The sole answer should be the number of lines in the material below that hold "pixels".
::::::::::
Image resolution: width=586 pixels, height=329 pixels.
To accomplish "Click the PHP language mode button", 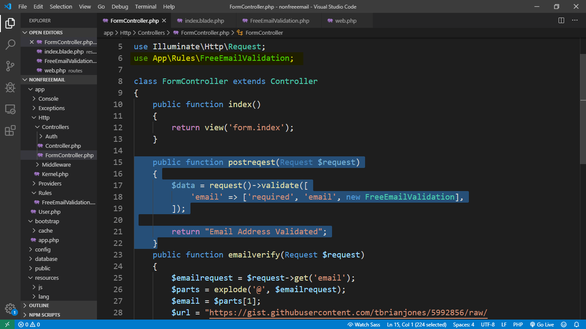I will 518,325.
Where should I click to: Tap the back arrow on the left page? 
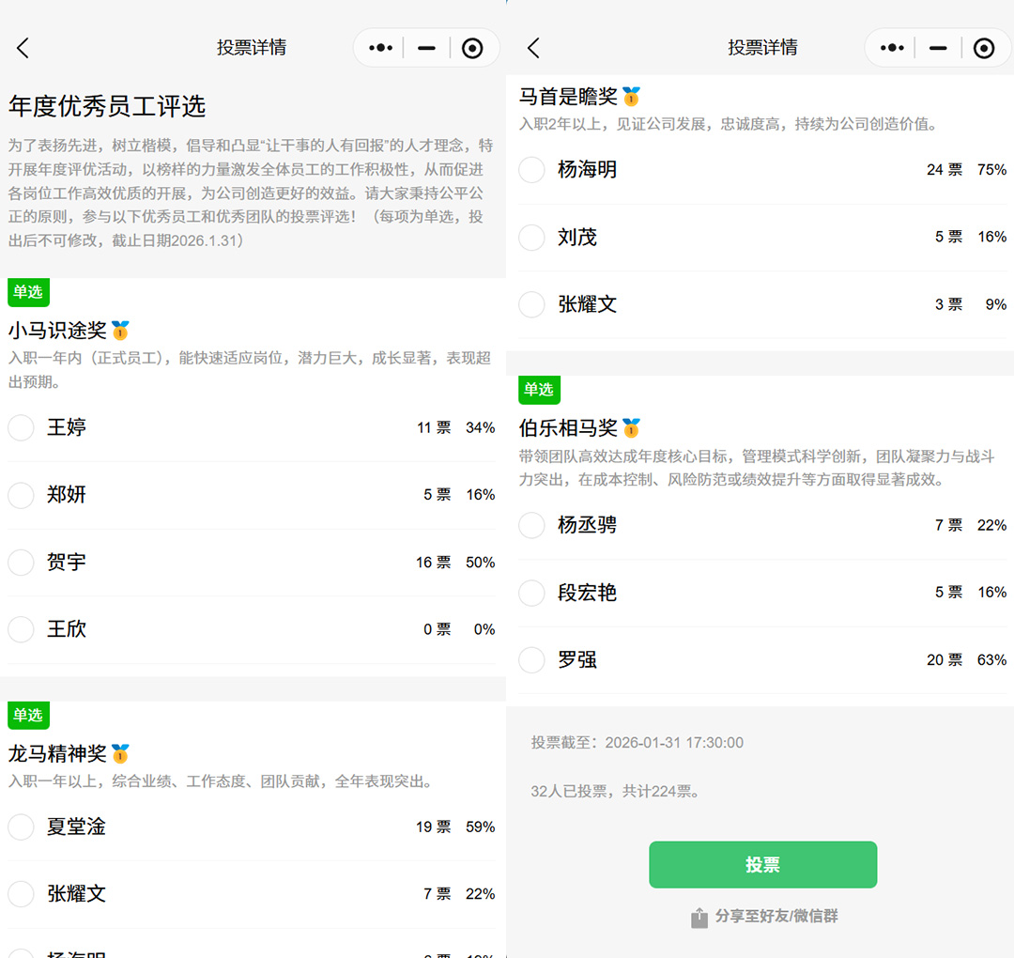tap(23, 47)
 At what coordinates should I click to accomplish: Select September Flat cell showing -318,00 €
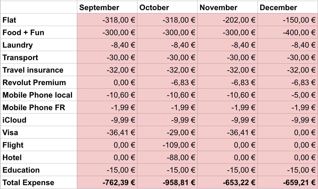(x=107, y=20)
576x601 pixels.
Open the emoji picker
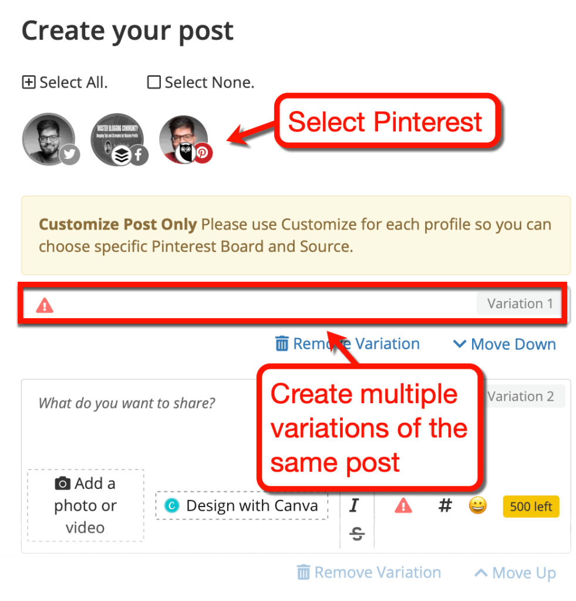coord(478,506)
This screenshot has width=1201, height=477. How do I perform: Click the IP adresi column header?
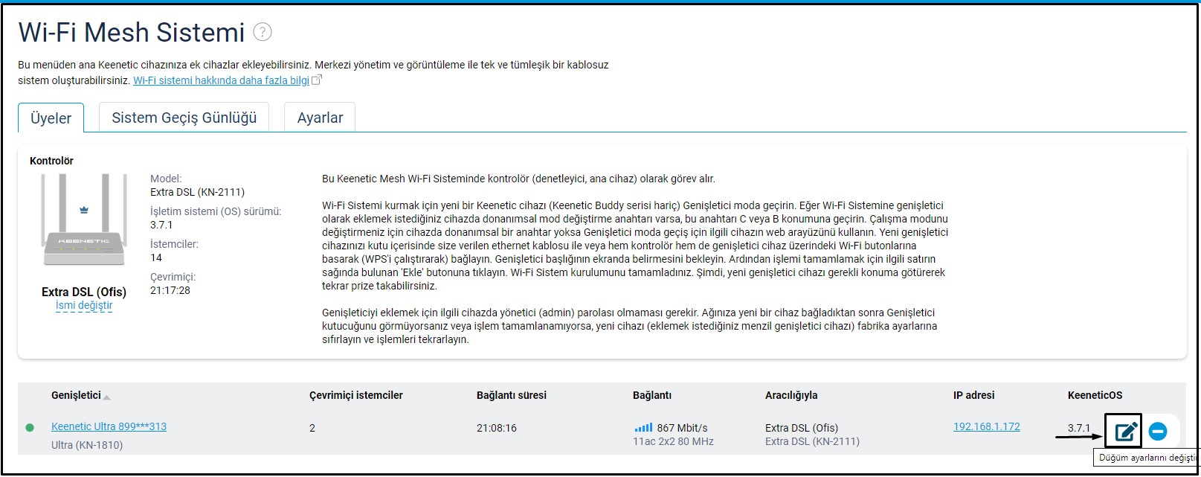[x=973, y=395]
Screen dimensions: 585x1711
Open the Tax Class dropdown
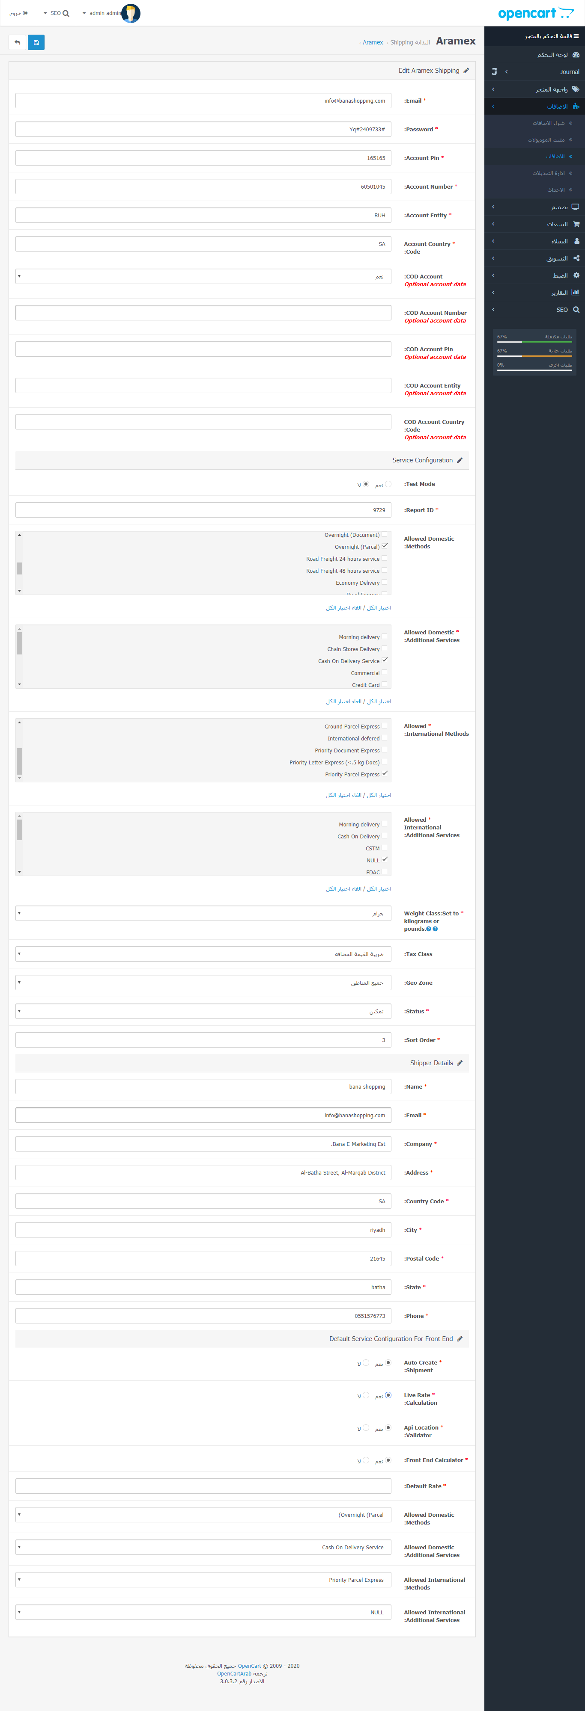(203, 954)
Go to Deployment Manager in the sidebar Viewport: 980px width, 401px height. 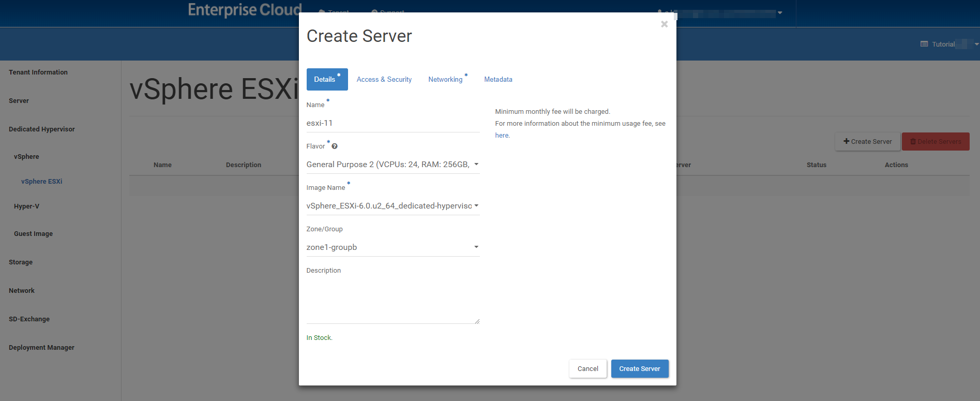point(41,348)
::::::::::
* EXPECTED ANSWER
2